* Data extract *
---
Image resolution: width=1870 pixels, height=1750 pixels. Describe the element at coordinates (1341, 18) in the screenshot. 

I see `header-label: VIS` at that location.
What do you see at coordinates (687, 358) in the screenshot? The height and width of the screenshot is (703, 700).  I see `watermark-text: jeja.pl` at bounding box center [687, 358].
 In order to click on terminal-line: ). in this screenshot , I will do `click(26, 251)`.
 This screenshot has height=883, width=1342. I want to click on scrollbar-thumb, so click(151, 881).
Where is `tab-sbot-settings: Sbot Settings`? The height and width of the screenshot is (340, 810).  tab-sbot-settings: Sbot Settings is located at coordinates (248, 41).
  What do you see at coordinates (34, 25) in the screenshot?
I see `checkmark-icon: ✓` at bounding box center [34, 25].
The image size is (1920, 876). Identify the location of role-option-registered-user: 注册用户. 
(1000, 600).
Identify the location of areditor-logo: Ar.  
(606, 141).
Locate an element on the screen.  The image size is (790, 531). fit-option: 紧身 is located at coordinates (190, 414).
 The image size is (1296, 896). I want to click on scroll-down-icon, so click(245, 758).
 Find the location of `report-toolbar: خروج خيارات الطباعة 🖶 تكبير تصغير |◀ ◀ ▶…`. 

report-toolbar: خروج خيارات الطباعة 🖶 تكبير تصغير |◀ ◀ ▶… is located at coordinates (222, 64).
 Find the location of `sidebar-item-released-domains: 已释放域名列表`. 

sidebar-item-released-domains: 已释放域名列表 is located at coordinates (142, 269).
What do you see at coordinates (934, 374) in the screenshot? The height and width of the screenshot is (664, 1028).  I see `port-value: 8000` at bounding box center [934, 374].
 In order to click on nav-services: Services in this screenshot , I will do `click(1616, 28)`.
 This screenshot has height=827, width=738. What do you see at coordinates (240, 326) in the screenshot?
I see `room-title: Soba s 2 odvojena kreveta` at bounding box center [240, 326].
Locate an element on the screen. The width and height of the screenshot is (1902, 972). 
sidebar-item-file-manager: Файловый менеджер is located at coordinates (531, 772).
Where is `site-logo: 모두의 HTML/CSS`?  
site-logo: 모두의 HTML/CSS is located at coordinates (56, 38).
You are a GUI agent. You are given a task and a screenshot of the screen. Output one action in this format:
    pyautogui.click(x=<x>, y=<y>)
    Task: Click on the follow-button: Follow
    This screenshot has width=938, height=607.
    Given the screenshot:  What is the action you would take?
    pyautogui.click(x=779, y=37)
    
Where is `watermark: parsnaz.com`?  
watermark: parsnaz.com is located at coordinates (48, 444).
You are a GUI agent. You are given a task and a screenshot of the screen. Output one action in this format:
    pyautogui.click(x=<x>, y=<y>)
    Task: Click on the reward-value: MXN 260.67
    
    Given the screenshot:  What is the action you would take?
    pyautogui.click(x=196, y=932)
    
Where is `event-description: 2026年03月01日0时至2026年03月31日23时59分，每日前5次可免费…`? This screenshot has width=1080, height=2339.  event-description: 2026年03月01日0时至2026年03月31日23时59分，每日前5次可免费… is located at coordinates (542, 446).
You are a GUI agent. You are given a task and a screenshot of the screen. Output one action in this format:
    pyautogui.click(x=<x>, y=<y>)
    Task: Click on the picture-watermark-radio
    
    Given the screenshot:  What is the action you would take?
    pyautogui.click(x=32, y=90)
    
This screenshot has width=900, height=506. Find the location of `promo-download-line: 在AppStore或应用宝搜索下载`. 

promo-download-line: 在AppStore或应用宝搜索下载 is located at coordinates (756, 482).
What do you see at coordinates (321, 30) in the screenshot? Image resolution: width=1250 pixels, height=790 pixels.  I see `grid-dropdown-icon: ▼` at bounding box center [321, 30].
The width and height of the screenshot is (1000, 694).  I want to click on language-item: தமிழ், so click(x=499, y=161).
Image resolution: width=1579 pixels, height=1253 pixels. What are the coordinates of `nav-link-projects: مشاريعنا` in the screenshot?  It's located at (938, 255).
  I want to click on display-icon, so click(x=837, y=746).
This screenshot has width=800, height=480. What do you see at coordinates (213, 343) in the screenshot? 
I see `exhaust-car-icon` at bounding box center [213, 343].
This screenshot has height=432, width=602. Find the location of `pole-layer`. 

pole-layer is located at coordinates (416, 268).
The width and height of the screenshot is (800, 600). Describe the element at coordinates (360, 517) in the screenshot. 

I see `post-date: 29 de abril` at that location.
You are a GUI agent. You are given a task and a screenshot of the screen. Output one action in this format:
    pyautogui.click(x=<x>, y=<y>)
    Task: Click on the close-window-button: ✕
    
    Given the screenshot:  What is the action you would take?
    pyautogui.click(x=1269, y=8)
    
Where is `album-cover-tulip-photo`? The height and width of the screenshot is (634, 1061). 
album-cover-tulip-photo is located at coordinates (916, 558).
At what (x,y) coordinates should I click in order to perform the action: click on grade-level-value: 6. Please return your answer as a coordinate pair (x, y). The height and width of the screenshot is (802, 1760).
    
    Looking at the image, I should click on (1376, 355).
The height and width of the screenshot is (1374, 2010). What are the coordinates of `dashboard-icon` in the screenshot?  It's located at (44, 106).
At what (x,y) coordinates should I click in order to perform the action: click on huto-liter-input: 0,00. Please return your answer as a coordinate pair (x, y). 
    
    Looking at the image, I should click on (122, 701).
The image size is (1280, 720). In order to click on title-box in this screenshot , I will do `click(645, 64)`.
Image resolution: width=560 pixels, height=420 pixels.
---
* Task requirements *
Rewrite all of the data above, changing every "Image resolution" to "Display resolution" and leaving everything else as it is.

* Exercise output *
Display resolution: width=1870 pixels, height=1750 pixels. Describe the element at coordinates (1341, 18) in the screenshot. 

I see `header-label: VIS` at that location.
What do you see at coordinates (687, 358) in the screenshot? The height and width of the screenshot is (703, 700).  I see `watermark-text: jeja.pl` at bounding box center [687, 358].
 In order to click on terminal-line: ). in this screenshot , I will do `click(26, 251)`.
 This screenshot has height=883, width=1342. I want to click on scrollbar-thumb, so click(151, 881).
Where is `tab-sbot-settings: Sbot Settings`? The height and width of the screenshot is (340, 810).  tab-sbot-settings: Sbot Settings is located at coordinates (248, 41).
  What do you see at coordinates (34, 25) in the screenshot?
I see `checkmark-icon: ✓` at bounding box center [34, 25].
The image size is (1920, 876). Identify the location of role-option-registered-user: 注册用户. 
(1000, 600).
Identify the location of areditor-logo: Ar.  
(606, 141).
Locate an element on the screen.  The image size is (790, 531). fit-option: 紧身 is located at coordinates (190, 414).
 The image size is (1296, 896). I want to click on scroll-down-icon, so click(245, 758).
 Find the location of `report-toolbar: خروج خيارات الطباعة 🖶 تكبير تصغير |◀ ◀ ▶…`. 

report-toolbar: خروج خيارات الطباعة 🖶 تكبير تصغير |◀ ◀ ▶… is located at coordinates (222, 64).
 Find the location of `sidebar-item-released-domains: 已释放域名列表`. 

sidebar-item-released-domains: 已释放域名列表 is located at coordinates (142, 269).
What do you see at coordinates (934, 374) in the screenshot? The height and width of the screenshot is (664, 1028).  I see `port-value: 8000` at bounding box center [934, 374].
 In order to click on nav-services: Services in this screenshot , I will do `click(1616, 28)`.
 This screenshot has height=827, width=738. What do you see at coordinates (240, 326) in the screenshot?
I see `room-title: Soba s 2 odvojena kreveta` at bounding box center [240, 326].
Locate an element on the screen. The width and height of the screenshot is (1902, 972). 
sidebar-item-file-manager: Файловый менеджер is located at coordinates (531, 772).
Where is `site-logo: 모두의 HTML/CSS`?  
site-logo: 모두의 HTML/CSS is located at coordinates (56, 38).
You are a GUI agent. You are given a task and a screenshot of the screen. Output one action in this format:
    pyautogui.click(x=<x>, y=<y>)
    Task: Click on the follow-button: Follow
    This screenshot has width=938, height=607.
    Given the screenshot:  What is the action you would take?
    pyautogui.click(x=779, y=37)
    
Where is `watermark: parsnaz.com`?  
watermark: parsnaz.com is located at coordinates (48, 444).
You are a GUI agent. You are given a task and a screenshot of the screen. Output one action in this format:
    pyautogui.click(x=<x>, y=<y>)
    Task: Click on the reward-value: MXN 260.67
    
    Given the screenshot:  What is the action you would take?
    pyautogui.click(x=196, y=932)
    
Where is `event-description: 2026年03月01日0时至2026年03月31日23时59分，每日前5次可免费…`? This screenshot has width=1080, height=2339.  event-description: 2026年03月01日0时至2026年03月31日23时59分，每日前5次可免费… is located at coordinates (542, 446).
You are a GUI agent. You are given a task and a screenshot of the screen. Output one action in this format:
    pyautogui.click(x=<x>, y=<y>)
    Task: Click on the picture-watermark-radio
    
    Given the screenshot:  What is the action you would take?
    pyautogui.click(x=32, y=90)
    
This screenshot has width=900, height=506. Find the location of `promo-download-line: 在AppStore或应用宝搜索下载`. 

promo-download-line: 在AppStore或应用宝搜索下载 is located at coordinates (756, 482).
What do you see at coordinates (321, 30) in the screenshot? Display resolution: width=1250 pixels, height=790 pixels.  I see `grid-dropdown-icon: ▼` at bounding box center [321, 30].
The width and height of the screenshot is (1000, 694).  I want to click on language-item: தமிழ், so click(x=499, y=161).
Display resolution: width=1579 pixels, height=1253 pixels. What are the coordinates of `nav-link-projects: مشاريعنا` in the screenshot?  It's located at (938, 255).
  I want to click on display-icon, so click(x=837, y=746).
This screenshot has width=800, height=480. What do you see at coordinates (213, 343) in the screenshot? 
I see `exhaust-car-icon` at bounding box center [213, 343].
This screenshot has height=432, width=602. Find the location of `pole-layer`. 

pole-layer is located at coordinates (416, 268).
The width and height of the screenshot is (800, 600). Describe the element at coordinates (360, 517) in the screenshot. 

I see `post-date: 29 de abril` at that location.
You are a GUI agent. You are given a task and a screenshot of the screen. Output one action in this format:
    pyautogui.click(x=<x>, y=<y>)
    Task: Click on the close-window-button: ✕
    
    Given the screenshot:  What is the action you would take?
    pyautogui.click(x=1269, y=8)
    
Where is `album-cover-tulip-photo`? The height and width of the screenshot is (634, 1061). 
album-cover-tulip-photo is located at coordinates (916, 558).
At what (x,y) coordinates should I click in order to perform the action: click on grade-level-value: 6. Please return your answer as a coordinate pair (x, y). The height and width of the screenshot is (802, 1760).
    
    Looking at the image, I should click on (1376, 355).
The height and width of the screenshot is (1374, 2010). What are the coordinates of `dashboard-icon` in the screenshot?  It's located at (44, 106).
At what (x,y) coordinates should I click in order to perform the action: click on huto-liter-input: 0,00. Please return your answer as a coordinate pair (x, y). 
    
    Looking at the image, I should click on (122, 701).
The image size is (1280, 720). In order to click on title-box in this screenshot , I will do `click(645, 64)`.
Display resolution: width=560 pixels, height=420 pixels.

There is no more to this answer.